そんなNEWSが、このライブ配信で一曲目に選んだのがクローバーでした。

もしそうだとしたらどうしよう、というわたしの予感は的中し、とても冷静でいられるわけがなく、3人で歌うこの曲に感情が揺さぶられすぎて、曲の始まりから終わりまで、そして終わったあともずっとずっと泣いていました。

 

もしクローバーだとしたら。

あのとき自分がどう思ったのか思い出そうとすると、もしクローバーならそれは、ファンに対してではなく、そこにいない手越くんへのなんらかの意味が込められているとしか思えないだろうな、と考えたような気がします。

ほかのグループのファンも見るライブ、事務所をあげてのチャリティーの場ということをふまえて、よく知られている6人時代以前の楽曲を中心にして、手越くんの不在を目立たせない構成にすることもできたはず。

でもNEWSはそうはしなかった。

 

この日のセットリストは

 

  • クローバー(STORYより)
  • weeeek
  • エンドレス・サマー
  • Going that way(小山くんソロ)
  • 世界(シゲアキくんソロ)
  • 戀(増田さんソロ)
  • U R not alone

 

 

どんな曲を歌うのか、事前になんとなく予想していたものとはまったく違っていて、(weeeekはやると思っていたけど)ああ、そうだ、こういうときにこういう曲を持ってくるNEWSだった、だからここまで好きになったんだよなと、改めて感じたセットリストでした。

不安や葛藤を抱いているファンも、手越くんがいないNEWSへの好奇心から見る人も、事務所や仕事の関係者やスタッフさんたちも、そういったいろんな人たちが、いろんな想いで見るライブで、自分たちのパフォーマンスを通して何が伝えられるのか、どうすれば想いを感じてもらえるのかを、考えに考え尽くしてできたセットリストと演出だったと思います。

そしてそこにはもしかしたら、手越くん本人への、3人からの想いも込められていたのかもしれません。

いろんなことがまだ不確実な今は、このパフォーマンスを通してNEWSが本当に伝えたいメッセージがなんなのかはわからないし、勝手な憶測にしかならないのをわかったうえで、でもやっぱり4人で作ったクローバーと、U R not aloneを歌うことを選んだ意味を考えてしまいます。

 

4人で作り4人がひとりずつ歌い継いでいくクローバー、そしてAメロBメロの2人ずつの掛け合いとやはりひとりずつパートを繋ぐ大サビが印象的なU R not alone。

絶対に4人でしか歌えないと思っていた楽曲を歌うことを選んだ3人。

クローバーでは、増田さん、シゲ、慶ちゃんと歌い継いだあとの手越くんパートは、前半はトラックだけが流れて誰も歌わず、そこでわたしは思わず「手越くんの戻る場所を3人が守っている」と感じてしまいました。

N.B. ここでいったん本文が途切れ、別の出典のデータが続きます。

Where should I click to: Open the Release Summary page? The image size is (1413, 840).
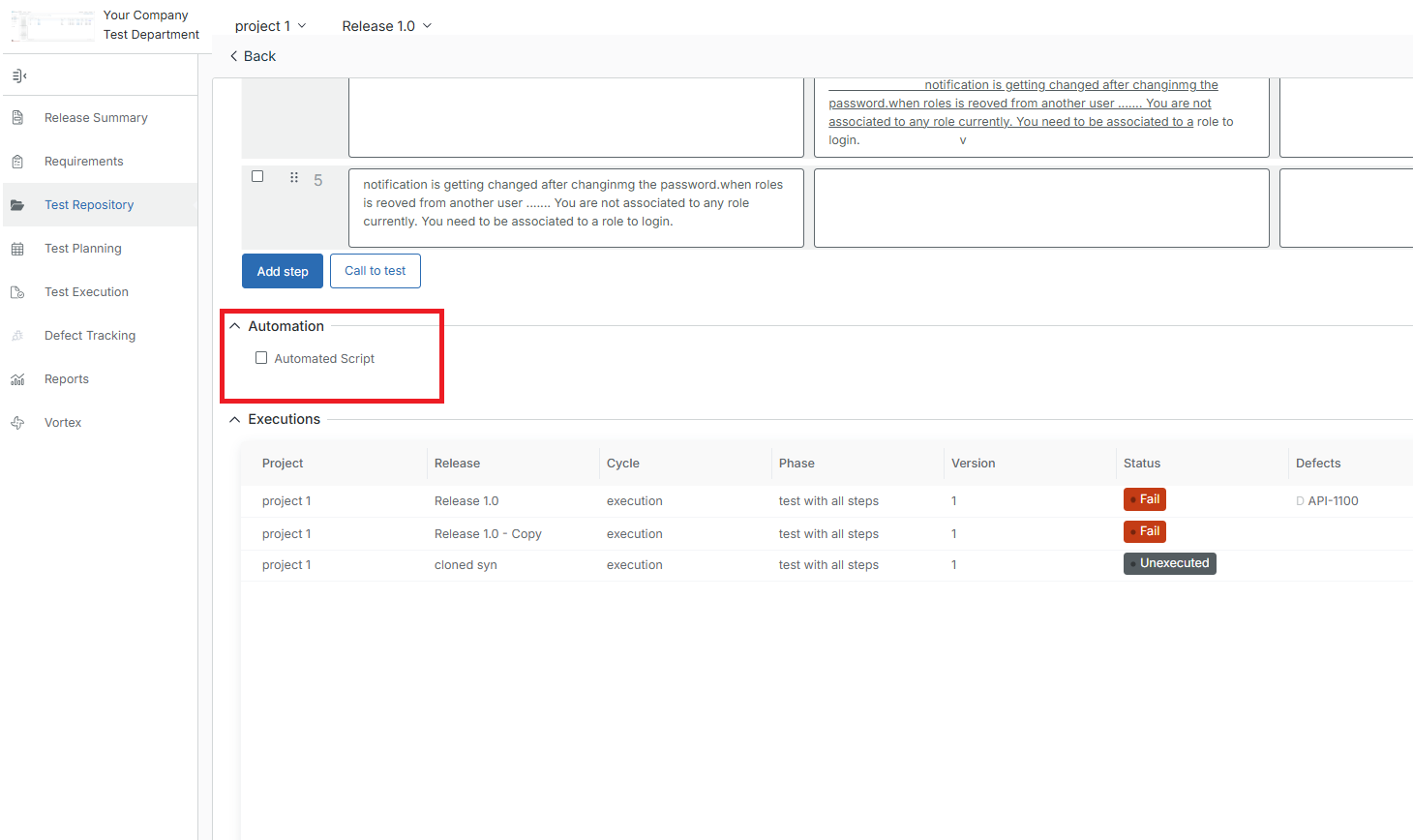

もしクローバーを3人で歌うなら、手越くんパートを全員で歌うしか選択肢はないと思っていたからです。

別々の場所でそれぞれソロパートを歌った3人が、手越くんのパートのトラックが流れるなか中央に集まってきて、そして3人が出会ったところから手越くんパートの後半部分を、声を合わせて歌う。ペンライトの波のように、会場を光が埋め尽くしていく。

6人時代にメンバー6人で作ったShareは、今はいないメンバーの作ったパートも、現メンバーに割り振られています。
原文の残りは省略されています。